1. A feature fusion processing method of point cloud and image data is characterized by comprising the following steps:

acquiring first point cloud data and first image data;

performing aerial view feature extraction processing on the first image data to generate a corresponding second feature map tensor;

calculating a position coding tensor corresponding to the third feature map tensor according to a position coding rule of a Transformer model to obtain a corresponding first position coding tensor; inputting the third eigen map tensor and the corresponding first position coding tensor into a Transformer model for self-attention operation; and the output result of the model operation is used as the corresponding fusion characteristic tensor.

2. The feature fusion processing method of point cloud and image data according to claim 1, wherein the performing the bird's eye feature extraction processing on the first point cloud data to generate a corresponding first feature map tensor specifically comprises:

3. The feature fusion processing method of point cloud and image data according to claim 1, wherein the performing the bird's eye view feature extraction processing on the first image data to generate a corresponding second feature map tensor specifically comprises:

4. The feature fusion processing method of point cloud and image data according to claim 1,

the first eigen map tensor has a shape H₁*W₁*C₁，H₁Is the feature height, W₁Is the feature width, C₁Is the total number of data channels;

the second eigen map tensor has a shape H₂*W₂*C₂，H₂Is feature height and H₂＝H₁、W₂Is a feature width of W₂＝W₁、C₂The total number of data channels;

The fused feature tensor has a shape of H₄*W₄*C₄，H₄Is a feature height and H₄＝H₃＝H₂＝H₁、W₄Is the feature width and W₄＝W₃＝W₂＝W₁、C₄Is the total number of data channels and C₄＝C₃＝(C₁+C₂)。

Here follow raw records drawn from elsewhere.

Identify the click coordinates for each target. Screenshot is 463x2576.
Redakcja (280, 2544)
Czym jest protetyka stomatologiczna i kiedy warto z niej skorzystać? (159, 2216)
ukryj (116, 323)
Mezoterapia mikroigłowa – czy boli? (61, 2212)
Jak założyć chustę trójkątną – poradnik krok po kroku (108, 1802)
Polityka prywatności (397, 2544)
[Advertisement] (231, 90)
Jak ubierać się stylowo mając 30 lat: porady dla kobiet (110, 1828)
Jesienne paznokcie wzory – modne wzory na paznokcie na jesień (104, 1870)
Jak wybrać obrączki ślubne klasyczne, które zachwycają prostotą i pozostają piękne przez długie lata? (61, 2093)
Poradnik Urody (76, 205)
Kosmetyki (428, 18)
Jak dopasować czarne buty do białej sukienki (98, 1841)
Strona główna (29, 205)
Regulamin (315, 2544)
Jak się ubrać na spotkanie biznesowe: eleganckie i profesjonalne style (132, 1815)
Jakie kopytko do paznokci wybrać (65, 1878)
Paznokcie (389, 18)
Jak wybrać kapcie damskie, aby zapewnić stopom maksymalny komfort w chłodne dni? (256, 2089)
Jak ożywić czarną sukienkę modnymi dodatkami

5. An apparatus for implementing the feature fusion processing method of point cloud and image data according to any one of claims 1 to 4, the apparatus comprising: the system comprises an acquisition module, a point cloud aerial view feature processing module, an image aerial view feature processing module and a feature fusion processing module;

the feature fusion processing module is used for performing cascade processing on the first and second eigen map tensors to generate a corresponding third eigen map tensor; calculating a position coding tensor corresponding to the third eigen map tensor according to a position coding rule of a Transformer model to obtain a corresponding first position coding tensor; inputting the third feature map tensor and the corresponding first position coding tensor into a Transformer model for self-attention operation; and the output result of the model operation is used as the corresponding fusion characteristic tensor.

6. An electronic device, comprising: a memory, a processor, and a transceiver;

the processor is used for being coupled with the memory, reading and executing the instructions in the memory to realize the method steps of any one of claims 1-4;

7. A computer-readable storage medium having computer instructions stored thereon which, when executed by a computer, cause the computer to perform the method of any of claims 1-4.